Dabei begann das Konzert mit dem Untertitel "Music for the Soul" ausgesprochen romantisch, fast schon pastoral: Mit Edward Elgars Serenade für Streicher in e-Moll op. 20. Das Pforzheimer Kammerorchester tönte das eingängige Werk unter Masts souveränem Dirigat eindrucksvoll ab, brachte die schwebende Harmonik und die weit geschwungenen Melodien effektvoll zum Tragen.

Rhythmisch vital, aber auch sanglich interpretierte das Ensemble Samuel Barbers Adagio for Strings op. 11. War dieses Werk stellenweise noch leicht dramatisch angeraut, so gab es zum Abschluss des Orchester-Solo-Auftritts noch Filmmusik mit Zuckerrand: Henry Mancinis "Moon River" aus "Breakfast at Tiffany".

Dann wurde der Flügel in die Mitte der Bühne gerückt, und es war Showtime in der Klosterkirche. Nach der launigen Begrüßung zeigte Martin Schmitt mit dem furiosen St. Louis-Blues aus den 20er-Jahren, was bei ihm musikalisch Sache ist: verblüffend virtuoses Klavierspiel mit Wurzeln im Jazz und Blues.

Aber er hat auch viele Eigenkompositionen mitgebracht.
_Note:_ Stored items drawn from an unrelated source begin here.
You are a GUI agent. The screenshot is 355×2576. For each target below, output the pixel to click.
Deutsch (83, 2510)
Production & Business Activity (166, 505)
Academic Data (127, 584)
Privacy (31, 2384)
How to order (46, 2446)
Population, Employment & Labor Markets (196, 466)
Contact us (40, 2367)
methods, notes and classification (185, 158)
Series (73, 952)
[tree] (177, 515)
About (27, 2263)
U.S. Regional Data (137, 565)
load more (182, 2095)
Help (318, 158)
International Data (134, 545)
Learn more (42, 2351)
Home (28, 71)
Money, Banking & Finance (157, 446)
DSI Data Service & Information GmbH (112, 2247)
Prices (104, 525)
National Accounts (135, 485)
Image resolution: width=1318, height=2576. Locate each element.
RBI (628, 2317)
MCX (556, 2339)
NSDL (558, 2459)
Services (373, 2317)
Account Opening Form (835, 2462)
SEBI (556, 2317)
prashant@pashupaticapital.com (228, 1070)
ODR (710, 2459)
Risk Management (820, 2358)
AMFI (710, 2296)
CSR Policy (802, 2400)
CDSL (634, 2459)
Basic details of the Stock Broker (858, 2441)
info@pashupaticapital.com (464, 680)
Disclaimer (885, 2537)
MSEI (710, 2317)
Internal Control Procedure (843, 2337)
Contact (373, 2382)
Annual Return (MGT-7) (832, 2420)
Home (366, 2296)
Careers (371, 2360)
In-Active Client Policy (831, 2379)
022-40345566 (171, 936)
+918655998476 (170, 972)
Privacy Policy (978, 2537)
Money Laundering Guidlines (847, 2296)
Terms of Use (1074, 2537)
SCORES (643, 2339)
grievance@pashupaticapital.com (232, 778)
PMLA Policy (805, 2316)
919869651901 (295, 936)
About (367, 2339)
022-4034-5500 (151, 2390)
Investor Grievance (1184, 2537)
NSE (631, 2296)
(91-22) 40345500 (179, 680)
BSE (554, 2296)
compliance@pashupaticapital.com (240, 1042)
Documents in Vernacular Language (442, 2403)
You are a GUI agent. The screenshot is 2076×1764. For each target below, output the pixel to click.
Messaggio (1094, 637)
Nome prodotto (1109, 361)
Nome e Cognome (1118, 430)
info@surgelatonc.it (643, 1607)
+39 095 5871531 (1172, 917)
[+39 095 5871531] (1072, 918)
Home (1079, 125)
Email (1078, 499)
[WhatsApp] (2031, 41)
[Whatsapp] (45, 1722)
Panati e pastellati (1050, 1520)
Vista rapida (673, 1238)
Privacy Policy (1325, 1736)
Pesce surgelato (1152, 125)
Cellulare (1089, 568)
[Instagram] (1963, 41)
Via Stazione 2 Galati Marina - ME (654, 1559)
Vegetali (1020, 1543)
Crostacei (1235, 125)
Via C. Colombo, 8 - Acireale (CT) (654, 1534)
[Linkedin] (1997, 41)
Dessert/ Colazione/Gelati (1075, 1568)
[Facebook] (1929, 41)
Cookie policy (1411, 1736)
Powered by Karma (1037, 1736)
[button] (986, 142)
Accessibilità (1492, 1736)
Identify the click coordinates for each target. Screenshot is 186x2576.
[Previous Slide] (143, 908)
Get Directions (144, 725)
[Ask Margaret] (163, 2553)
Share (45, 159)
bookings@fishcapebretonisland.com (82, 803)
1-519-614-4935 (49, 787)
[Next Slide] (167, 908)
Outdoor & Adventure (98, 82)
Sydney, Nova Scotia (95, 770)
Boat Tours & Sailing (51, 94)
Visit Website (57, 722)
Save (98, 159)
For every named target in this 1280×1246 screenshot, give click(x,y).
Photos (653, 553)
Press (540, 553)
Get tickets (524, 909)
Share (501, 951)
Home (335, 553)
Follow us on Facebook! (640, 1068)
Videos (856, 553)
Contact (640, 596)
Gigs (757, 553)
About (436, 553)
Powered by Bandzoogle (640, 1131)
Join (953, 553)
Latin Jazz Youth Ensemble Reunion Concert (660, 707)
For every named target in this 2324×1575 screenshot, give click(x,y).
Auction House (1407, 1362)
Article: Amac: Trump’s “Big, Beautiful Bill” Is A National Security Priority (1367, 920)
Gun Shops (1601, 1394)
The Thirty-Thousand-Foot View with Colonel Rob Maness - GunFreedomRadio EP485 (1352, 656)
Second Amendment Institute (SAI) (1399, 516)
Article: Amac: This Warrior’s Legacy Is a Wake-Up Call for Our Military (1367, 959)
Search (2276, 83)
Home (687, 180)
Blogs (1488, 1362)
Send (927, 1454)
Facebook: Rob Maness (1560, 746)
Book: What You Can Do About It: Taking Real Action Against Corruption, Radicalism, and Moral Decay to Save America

In dem Lied "Schmittish Airways" nimmt er die Zuhörer mit auf eine Flugreise der grotesken Art, in "Midlife Crisis" macht sich der 49-Jährige genüsslich so manchen Reim auf den Selbstbetrug nicht mehr junger, aber auch noch nicht alter Männer, und bei "Aufbassn!" kann, besser: muss das Publikum kräftig mitsingen.

In Schmidts eigenen Kreationen steht der Text im Vordergrund. Bei aller Komik ist immer auch kräftiger Schuss Nachdenklichkeit dabei, und oft ein Appell, das Positive im Leben zu sehen, wie in den Liedern "Schau nach vorn" und "Jammern". Als Pianist brilliert Schmitt aber weit mehr mit Jazz- und Blues-Klassikern. Etwa mit dem "Fingerbreaker" im Stil des "Harlem Stride Piano" aus der Frühzeit des Jazz, ein Stück, das seinem Namen alle Ehre macht.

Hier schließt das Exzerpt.